▶ EXERCICES
1/ Répondez aux questions suivantes d'après l'extrait du débat sur les couchettes en fer.
(a) Quel intérêt l'orateur qui précède M. Jullien déclare-t-il seul prendre en compte lors du vote ?
(b) Selon ce même orateur, que reconnaîtrait-on en renvoyant aux tribunaux la question des prérogatives de la chambre ?
(c) Sous quels rapports M. Jullien juge-t-il le bienfait du système d'isolement surtout sensible ?
2/ Prolongez l'extrait du débat sur les couchettes en fer en reprenant immédiatement après sa dernière phrase.

▶ TEXTE CITÉ
* * * *
Quant aux considérations tirées de la position dans laquelle se serait trouvée la compagnie Legrand vis-à-vis le ministre de la guerre, je vous avoue, messieurs, qu’à moi, député de la nation, qui suis ici pour faire les affaires du pays, cette considération ne me touche nullement : la compagnie Legrand s’est trouvée dans la position où elle s’est placée tout au moins par son imprudence. Fera-t-elle ou ne fera-t-elle pas des pertes ? je n’en sais rien ; mais ce qui est démontré, c’est qu’elle a voulu faire de très gros bénéfices ; et quelquefois, lorsqu’on veut faire d’énormes bénéfices, on se trompe. D’ailleurs, ce ne sont jamais des considérations personnelles à tel ou tel individu, à telle ou telle société, qui me détermineront, lorsqu’il s’agira d’un vote qui peut grever le pays, et le grever pour vingt ans ; je verrai l’intérêt du trésor, et rien que l’intérêt du trésor.
Mais, a-t-on dit, la société pourrait s’adresser aux tribunaux ; à cet égard on a déjà cité un de ses propres actes, postérieur à nos discussions du mois de juin dernier, et il paraît, par cet acte, qu’elle interprète la constitution comme nous l’entendons nous-mêmes ; du reste, c’est là une question de prérogatives de la chambre. Eh bien, lorsqu’on dira : Les tribunaux sont là ; allez-vous vous incliner et renvoyer aux tribunaux la question de savoir quelle est la limite de vos prérogatives ? Ce serait là reconnaître que le pouvoir judiciaire absorbe le pouvoir législatif.
D’autres membres rencontreront en détail les objections qui ont été faites contre la proposition de la section centrale. Je me bornerai, quant à moi, aux observations que je viens de vous présenter.
M. Jullien. - N’attendez pas de moi, messieurs, que j’entre dans tous les détails de la discussion relative à ces éternelles couchettes en fer, qui, comme vous le savez, n’ont pas été un lit de roses pour l’ancien ministre de la guerre. (On rit.) Après les nombreuses modifications qu’a reçues le traité primitif, après les sacrifices que s’est imposé volontairement la compagnie, je crois, messieurs, que je puis me borner à quelques observations principales que je soumettrai avec confiance aux lumières et à l’équité de la chambre.
D’abord, je pense qu’il n’est pas un seul d’entre nous qui ne reconnaisse comme un bienfait pour l’armée et pour le pays le système d’isolement qui a été introduit par l’ancien ministre de la guerre dans le couchage des troupes ; et ce bienfait est surtout sensible sous les rapports de la propreté, de la santé et de la moralité du soldat : sous le rapport de la santé, parce qu’il tend à prévenir des épidémies qui ont souvent désolé l’armée et se sont même étendues au-delà ; quant à la moralité, je n’ai pas besoin d’entrer dans des explications à cet égard.
* * * *
▶ LIGNES DE DONNÉES
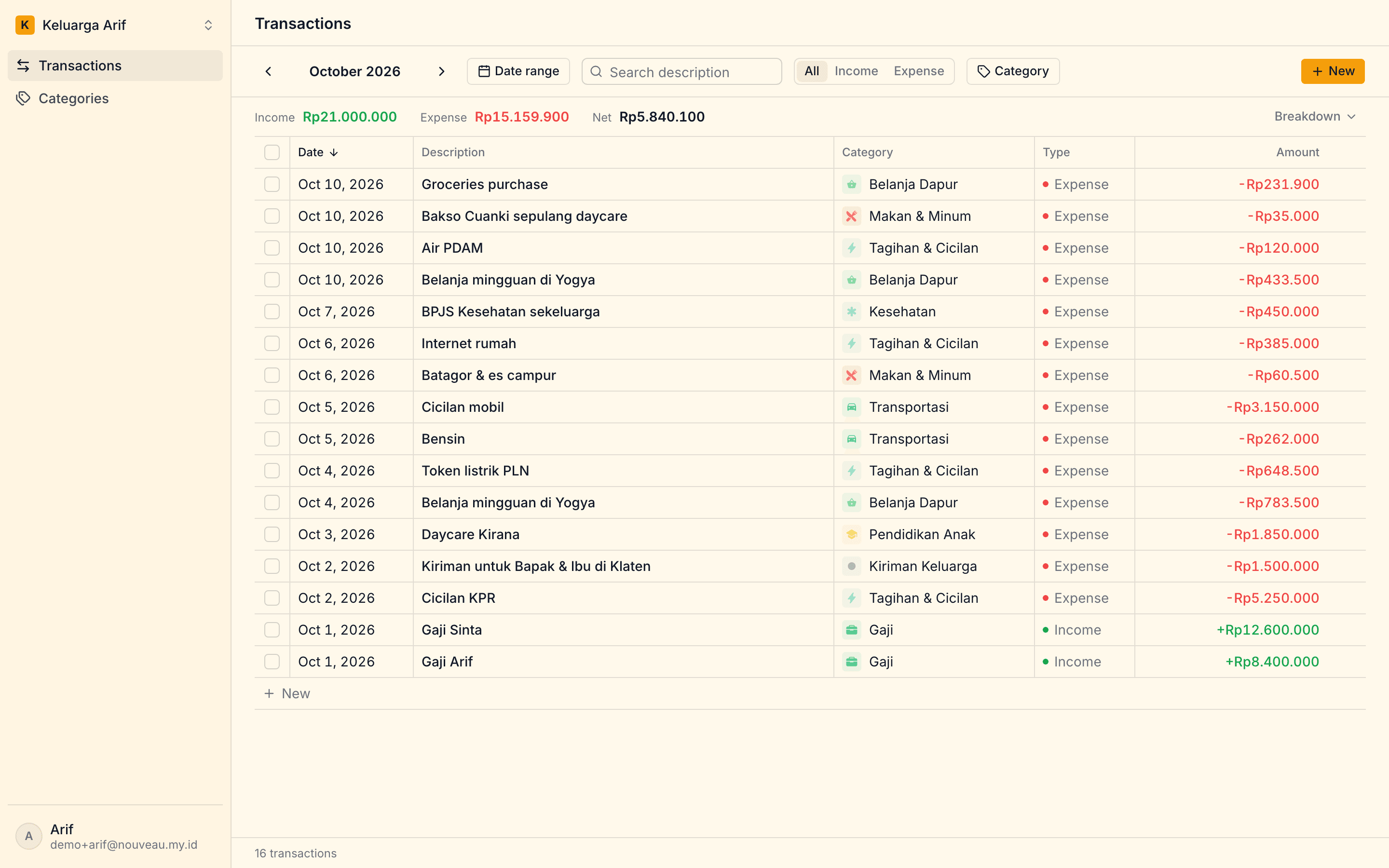The width and height of the screenshot is (1389, 868).
Task: Toggle the select-all checkbox in table header
Action: click(272, 152)
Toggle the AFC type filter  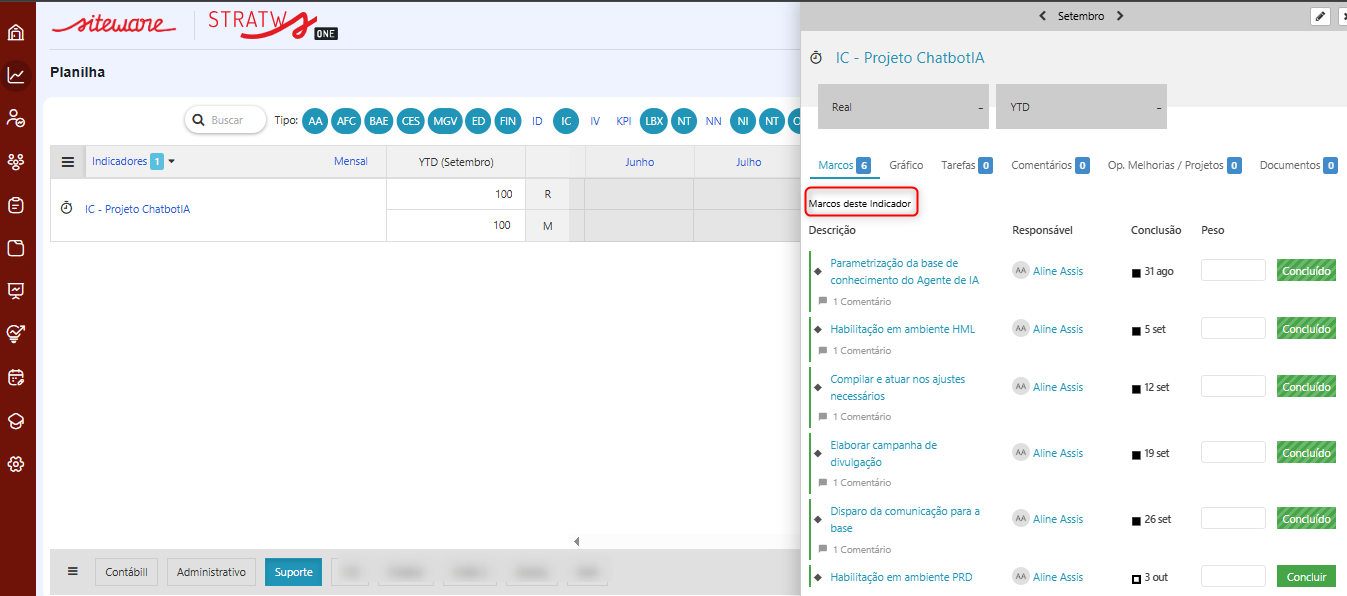(346, 121)
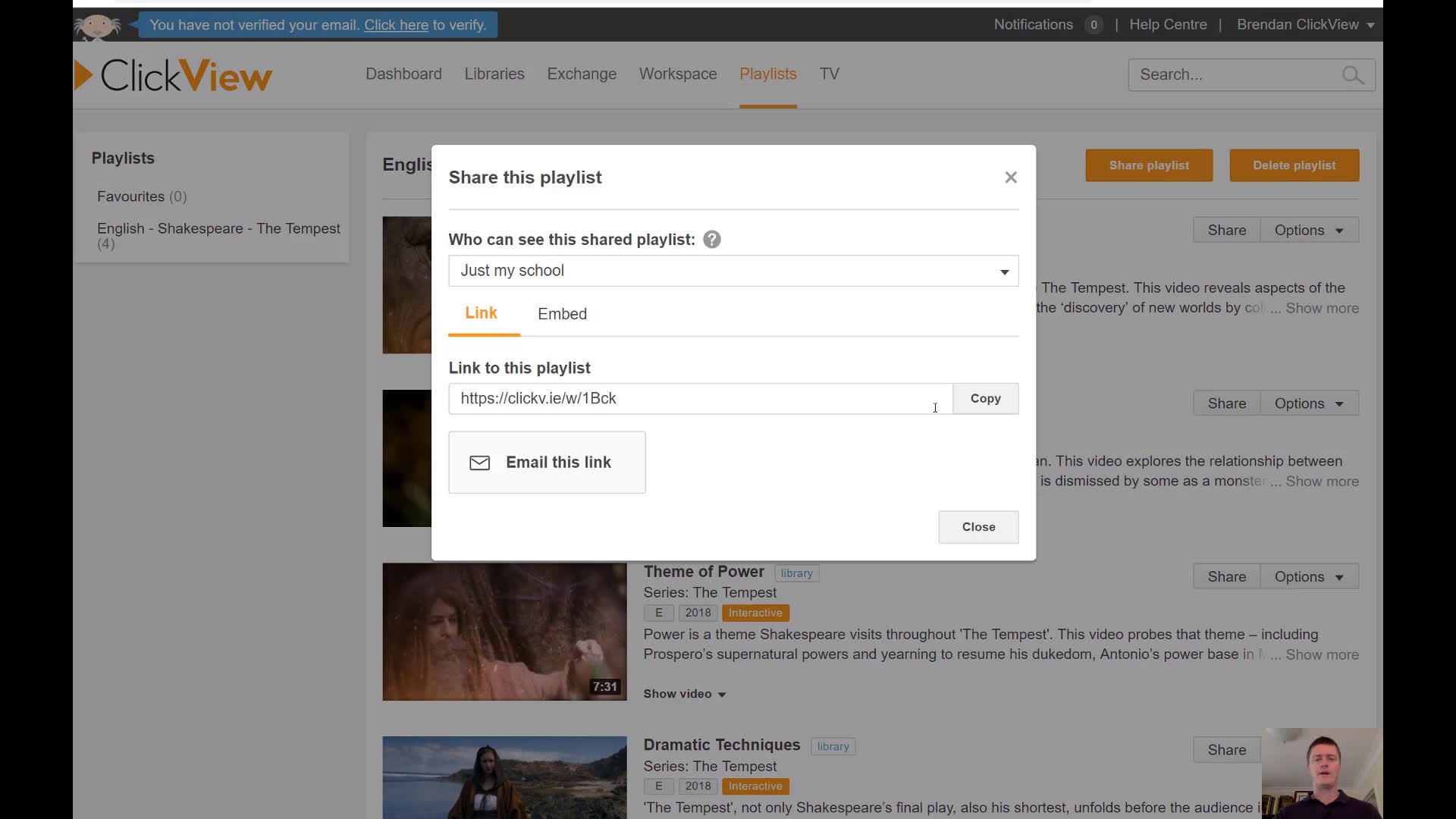Click the Close button in dialog
Viewport: 1456px width, 819px height.
[978, 527]
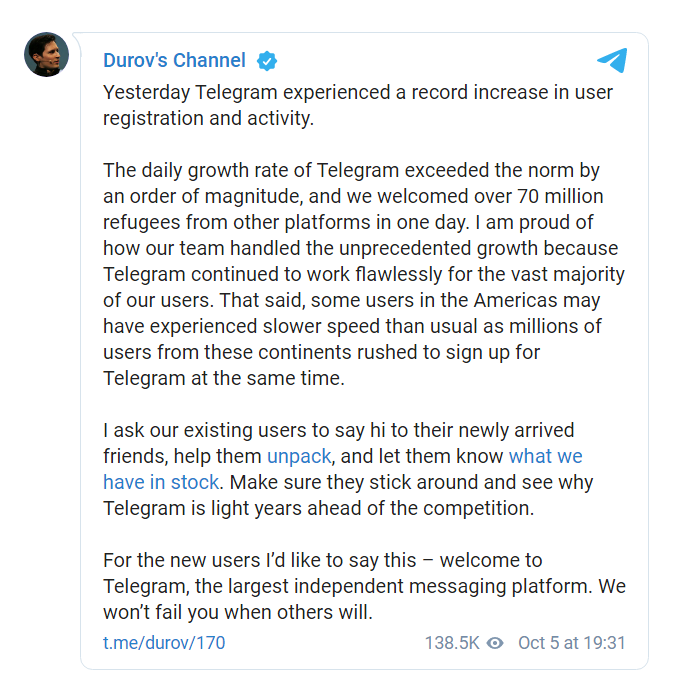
* * * *
▶ RÉSULTATS PAR EXERCICE
1/
(a) L'intérêt du trésor.
(b) On reconnaîtrait que le pouvoir judiciaire absorbe le pouvoir législatif.
(c) Sous les rapports de la propreté, de la santé et de la moralité du soldat.

2/
Je n’ai pas assisté à la première discussion qui a eu lieu sur cet objet ; mais, en reliant tout ce qui a été dit dans la chambre et dans les différents écrits qui ont été publiés sur la matière, je me suis convaincu que les deux principaux griefs qu’on faisait valoir contre le marché, étaient d’abord, et à juste titre, les exactions que la compagnie pourrait se permettre contre les soldats, à raison des pertes ou dégradations d’objets de couchage ; en effet, il n’y avait à cet égard qu’un tarif ou règlement imparfait qui pouvait plus ou moins prêter à l’arbitraire de la compagnie ; eh bien, messieurs, par un arrêté qu’a pris le ministre de la guerre le 12 du mois d’août dernier, il a réparé entièrement ce grief ; si vous voulez vous donner la peine d’examiner le tarif que fixe cet arrêté, vous verrez que la compagnie elle-même est intéressée autant au moins que le soldat à empêcher les pertes ou dégradations, parce qu’elle n’en serait pas suffisamment payée. Voilà donc un des principaux griefs réparé.
Le deuxième grief, c’est qu’on n’avait pas fait pour compte de l’Etat l’acquisition des lits militaires ; ce grief est encore réparé ; la transaction du 18 août livre à l’Etat au bout de 20 ans la propriété des lits militaires pour leur valeur vénale.
Les principaux griefs, étant ainsi disparus, je suis étonné que la section centrale (à laquelle je rends d’ailleurs hommage pour le zèle qu’elle a montré pour faire obtenir à l’Etat des conditions meilleures), je suis étonné, dis-je, que la section centrale persiste dans ses premières conclusions, tout en reconnaissant les avantages que je viens de signaler ; je ne comprends pas surtout la proposition qu’elle fait, de donner à la compagnie Legrand la même indemnité qu’on a donnée aux régences : voyez, messieurs, si cela est juste. Je crois que c’est une erreur qui sera échappée à la section centrale ; car les régences fournissent seulement des bois de lit où les soldats sont couchés à deux, ces bois de lit avec les literies peuvent être évaluées à 125 fr., tandis que la compagnie Legrand fournit pour chaque homme une couchette de 135 fr., et fait ainsi une dépense plus que double ; il serait donc injuste de ne donner à la compagnie qu’une indemnité égale à celle que recevaient les régences, quand sa dépense est double et qu’elle procure en outre tous les avantages du nouveau système.
Je dis que je ne peux pas me rendre raison de ce qui a pu déterminer cette disposition ; mais enfin, messieurs, il faut cependant prendre les choses comme elles sont.
Je ne traiterai pas aussi longuement qu’on l’a fait les grandes questions de droit public, de droit constitutionnel, mais je m’attacherai surtout à ce qui va résulter de la décision que vous allez prendre.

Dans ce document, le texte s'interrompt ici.